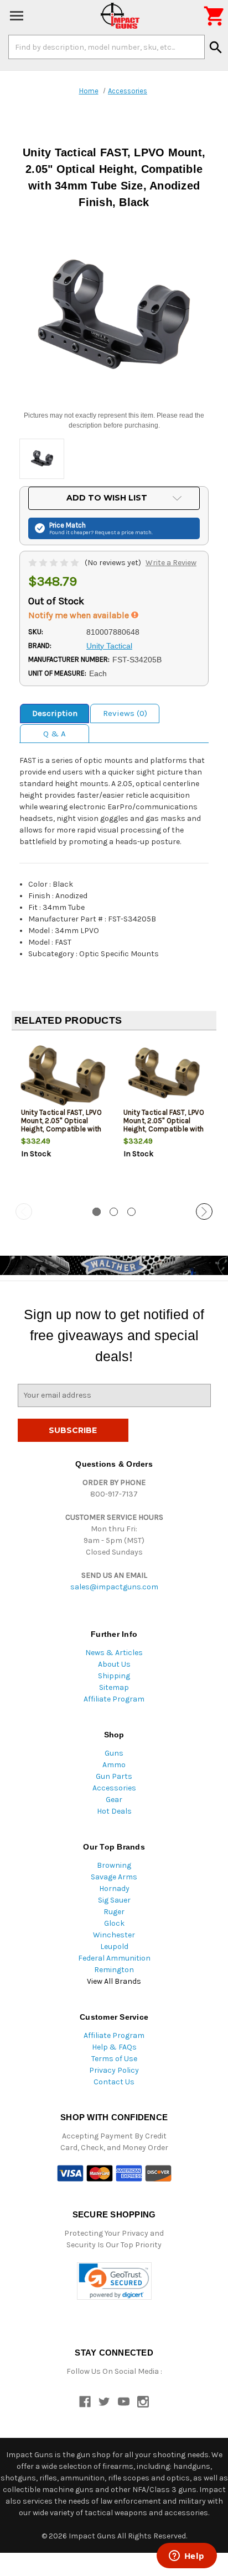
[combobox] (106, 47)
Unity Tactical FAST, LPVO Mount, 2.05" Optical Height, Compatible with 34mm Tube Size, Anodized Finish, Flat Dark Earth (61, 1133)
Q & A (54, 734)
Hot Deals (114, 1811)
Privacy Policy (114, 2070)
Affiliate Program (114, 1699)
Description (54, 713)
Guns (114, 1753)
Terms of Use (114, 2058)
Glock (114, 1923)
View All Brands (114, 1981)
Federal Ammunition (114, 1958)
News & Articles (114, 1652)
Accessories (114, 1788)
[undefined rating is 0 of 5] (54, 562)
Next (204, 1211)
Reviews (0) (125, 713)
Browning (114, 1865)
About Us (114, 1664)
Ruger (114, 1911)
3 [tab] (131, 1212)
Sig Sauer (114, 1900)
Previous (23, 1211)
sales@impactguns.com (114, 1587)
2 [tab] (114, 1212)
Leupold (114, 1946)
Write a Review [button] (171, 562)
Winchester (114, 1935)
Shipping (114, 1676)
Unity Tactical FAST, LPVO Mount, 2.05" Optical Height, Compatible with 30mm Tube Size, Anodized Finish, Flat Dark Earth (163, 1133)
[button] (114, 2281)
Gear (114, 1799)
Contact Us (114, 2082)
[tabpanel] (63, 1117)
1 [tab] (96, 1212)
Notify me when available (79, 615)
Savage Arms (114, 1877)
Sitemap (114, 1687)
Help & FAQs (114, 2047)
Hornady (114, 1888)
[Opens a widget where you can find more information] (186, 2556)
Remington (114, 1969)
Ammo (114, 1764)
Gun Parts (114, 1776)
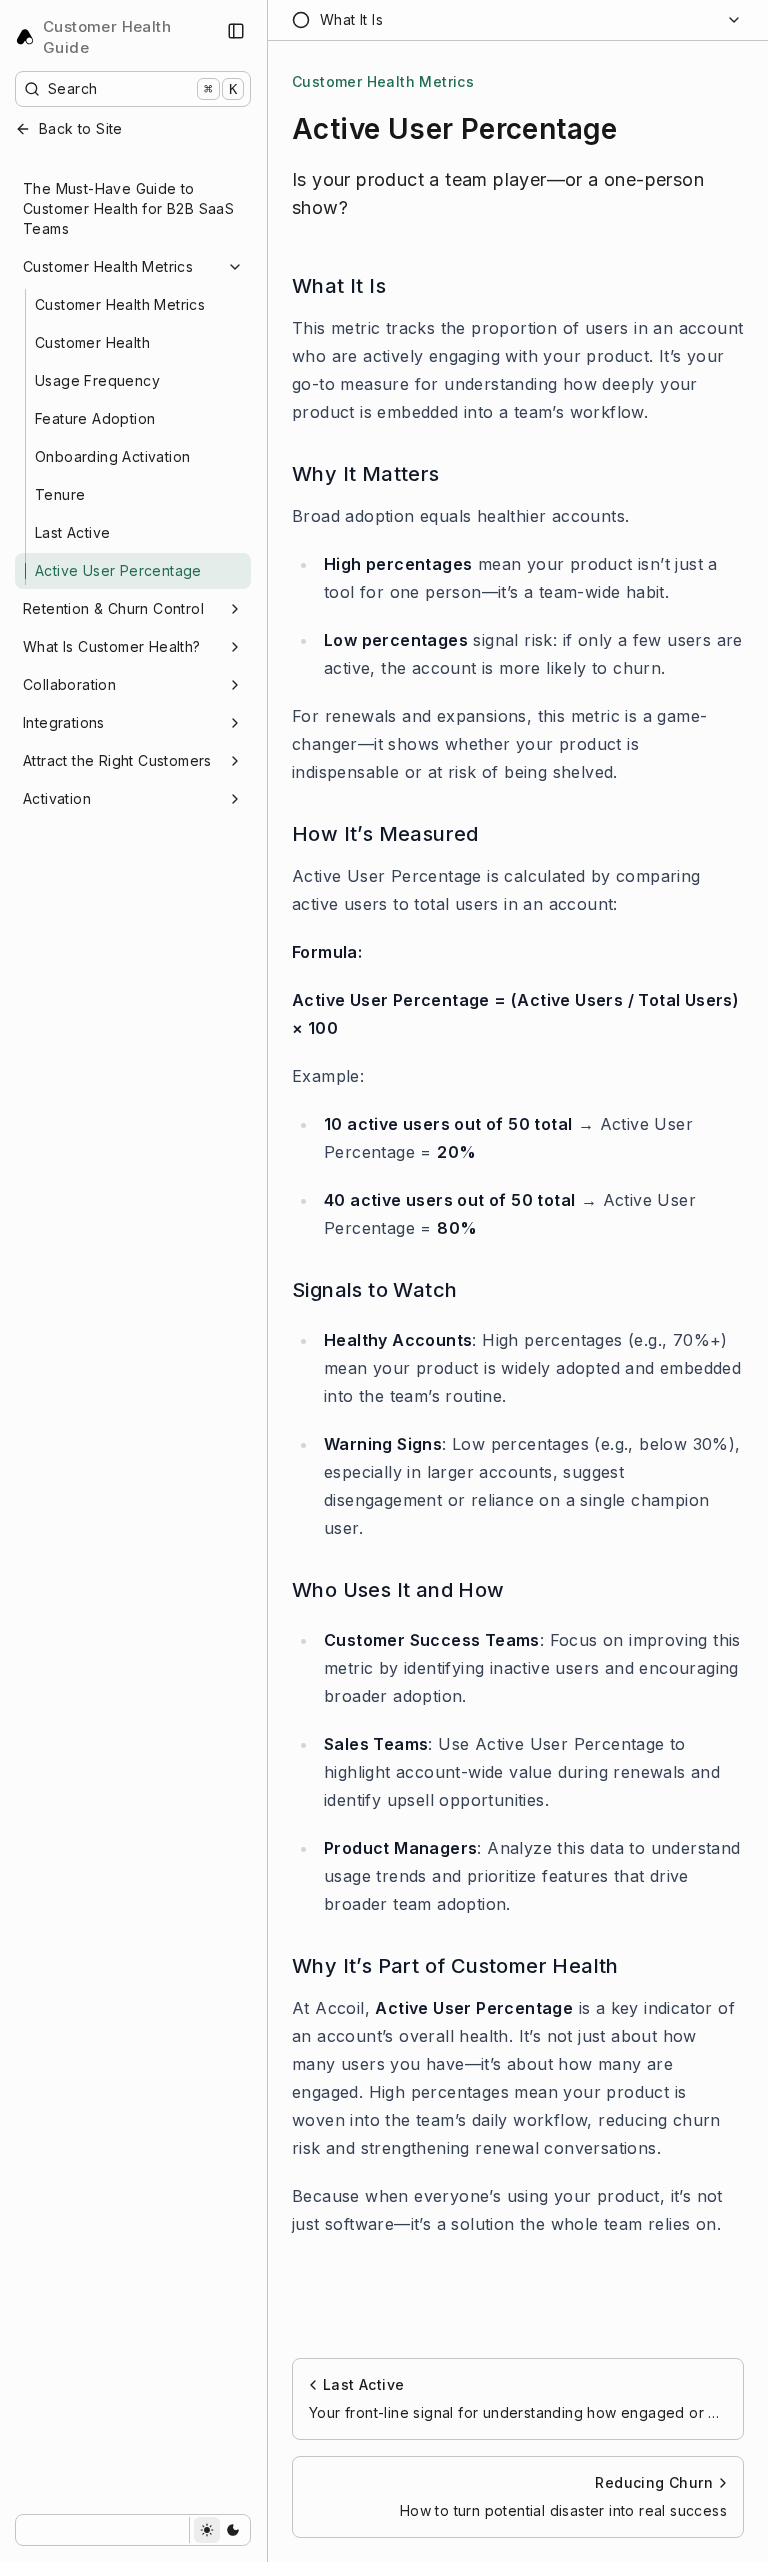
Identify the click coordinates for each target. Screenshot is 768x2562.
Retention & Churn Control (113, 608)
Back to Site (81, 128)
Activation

***

* **Task goal**: Can the entries above be repeated exactly, without their pictures?

* **Answer area**:
[combobox] (106, 47)
Unity Tactical FAST, LPVO Mount, 2.05" Optical Height, Compatible with 34mm Tube Size, Anodized Finish, Flat Dark Earth (61, 1133)
Q & A (54, 734)
Hot Deals (114, 1811)
Privacy Policy (114, 2070)
Affiliate Program (114, 1699)
Description (54, 713)
Guns (114, 1753)
Terms of Use (114, 2058)
Glock (114, 1923)
View All Brands (114, 1981)
Federal Ammunition (114, 1958)
News & Articles (114, 1652)
Accessories (114, 1788)
[undefined rating is 0 of 5] (54, 562)
Next (204, 1211)
Reviews (0) (125, 713)
Browning (114, 1865)
About Us (114, 1664)
Ruger (114, 1911)
3 [tab] (131, 1212)
Sig Sauer (114, 1900)
Previous (23, 1211)
sales@impactguns.com (114, 1587)
2 [tab] (114, 1212)
Leupold (114, 1946)
Write a Review [button] (171, 562)
Winchester (114, 1935)
Shipping (114, 1676)
Unity Tactical FAST, LPVO Mount, 2.05" Optical Height, Compatible with 30mm Tube Size, Anodized Finish, Flat Dark Earth (163, 1133)
[button] (114, 2281)
Gear (114, 1799)
Contact Us (114, 2082)
[tabpanel] (63, 1117)
1 [tab] (96, 1212)
Notify me when available (79, 615)
Savage Arms (114, 1877)
Sitemap (114, 1687)
Help & FAQs (114, 2047)
Hornady (114, 1888)
[Opens a widget where you can find more information] (186, 2556)
Remington (114, 1969)
Ammo (114, 1764)
Gun Parts (114, 1776)
Identify the click coordinates for each target. Screenshot is 768x2562.
Retention & Churn Control (113, 608)
Back to Site (81, 128)
Activation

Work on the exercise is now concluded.